「半世紀以上“日本の顔”の役割を担ってきたホテルオークラだ(別館で営業中)。最後の3日間、大切な思い出を抱える多くの人がやってきた。親孝行しようと 背伸びして部屋を予約した家族。結婚式の記憶を温める老夫婦。和の伝統と西洋のモダンが融合した内装を目に焼きつける建築家。」(引用先:NHKドキュメント72時間

ホテルオークラは、仕事やお付き合いで何度か訪問した経験がある。宿泊する機会はなかったが、高級なホテルという印象をずっと持っていた。多くの人の出入り一つ一つに人生ドラマがあるように見える。そんなドラマを今回の番組は私に見せてくれた。

思い出、願望、目標、多くの人に精神的な影響を与えるホテルオークラ

ホテルはただ滞在するだけの場所であるのだろうか。 私は、ソニーで海外マーケティングの仕事をしている時にマリオットのResidence Innを使っていた。ホテルオークラのように高級な滞在場所ではない。一般のビジネスマンが長期滞在する時に使う。ホテル側との接点は、求めない限りあまりないレンタルルームのような感じだ。

今回のホテルオークラは、人と人との接点から価値を生み出し、人生のドラマを作ってきたように思えた。

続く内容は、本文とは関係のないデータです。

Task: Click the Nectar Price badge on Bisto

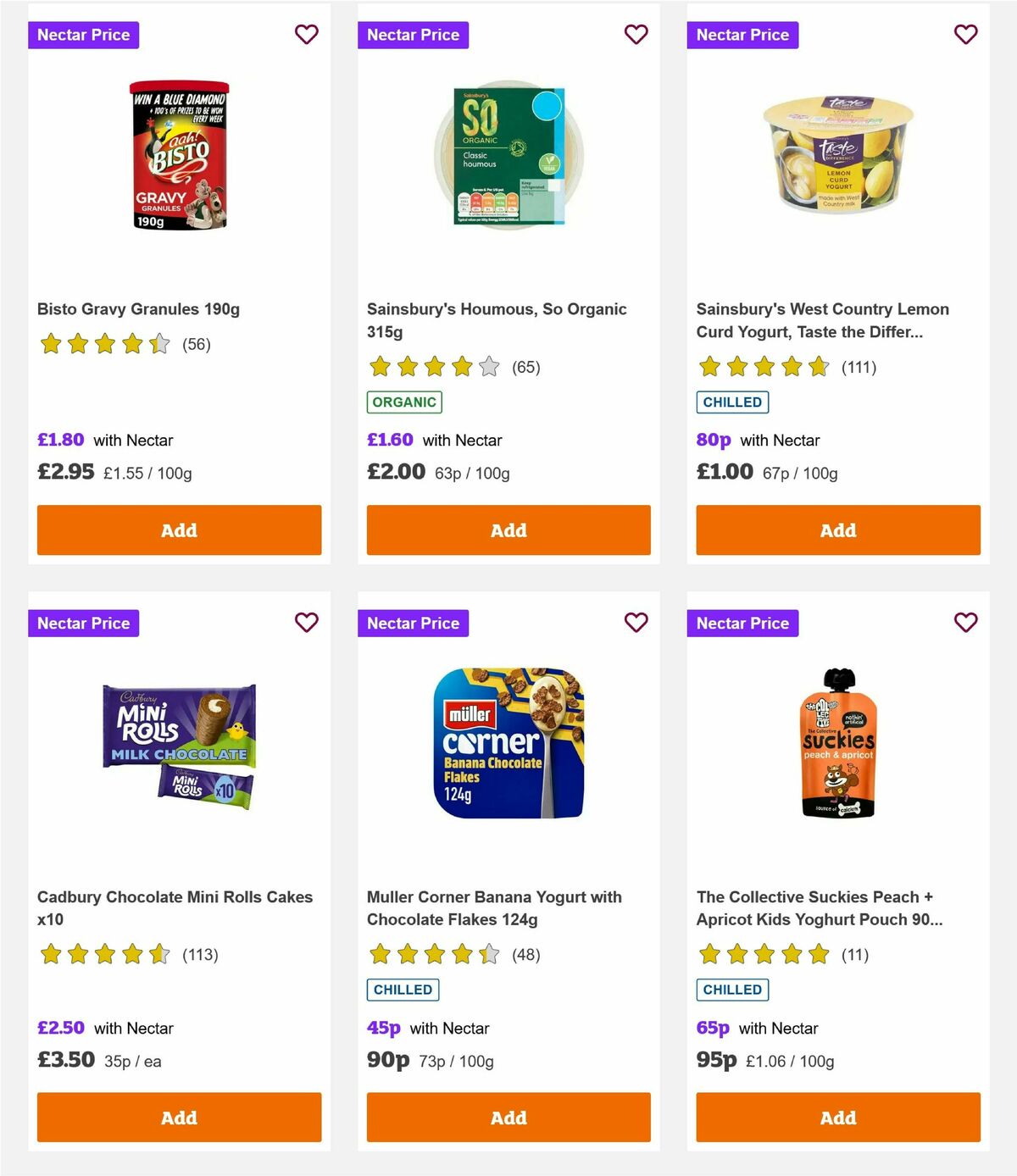Action: tap(84, 35)
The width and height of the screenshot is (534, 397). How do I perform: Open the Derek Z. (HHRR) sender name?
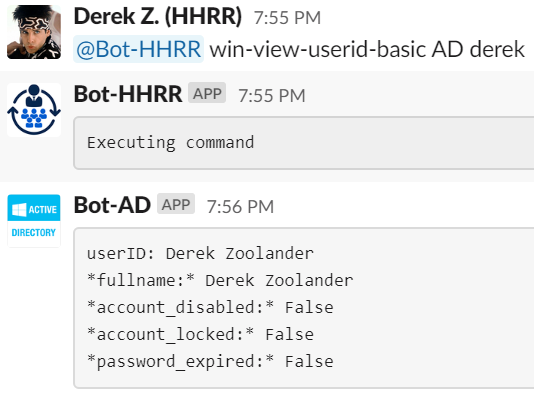pyautogui.click(x=158, y=16)
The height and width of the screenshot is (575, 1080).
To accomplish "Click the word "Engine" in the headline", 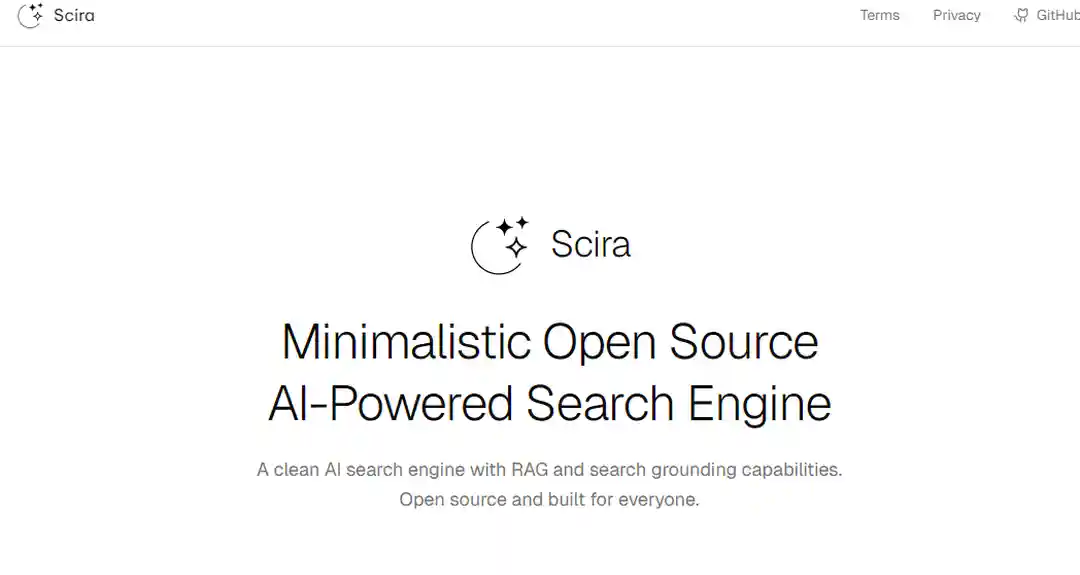I will pos(760,405).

多くの利用者が、最後のホテルオークラを名残惜しんでいた。人生の出会いの場所であったホテルオークラ。いつかこのホテルに泊まれるぐらいの人物になりたいという若者。

ホテルオークラ本館は50年の歴史を持つ。この50年間にどれほどの人が人生の歴史を書き込んできたか。国内外の人たちがホテルオークラが醸し出すオーラ的な雰囲気と目に見えない「おもてなし」を感じ取っている。そこには、ホテル運営の哲学とそれを支える社員の弛まない努力があったのだろう。

ホテルは日常生活で必要な物全てがある宿泊場所とある登場人物は述べていた。泊まるだけの場所ではないと言うことだ。高級なホテルであればあるほど滞在者のニーズを満たす環境が求められる。高いだけの理由がそこにある。

亡き旦那さんとのお見合いの場所を見納めにきたシニアの女性。顔を見るだけで何か心に感じる。顔はその人の人生を表すという。人生の歴史が自分の顔に隠されているからだ。心の思いが表情となって現われる。

老舗ホテルオークラに別れの挨拶をするために宿泊する人たち、食事をする人たち、雰囲気を再度味わうために来た人たち。彼らの顔にそれぞれの思いが見えていた。多くの人が名残を惜しみ、過去の思い出を思い浮かべ、最後のお別れをしてドアを出て行く。

結論

老舗ホテルオークラの見えない価値と資産がこんな所に出る。ホテルと人間の関係は、宿泊だけではない。心と心の接点とつながりなのではないか。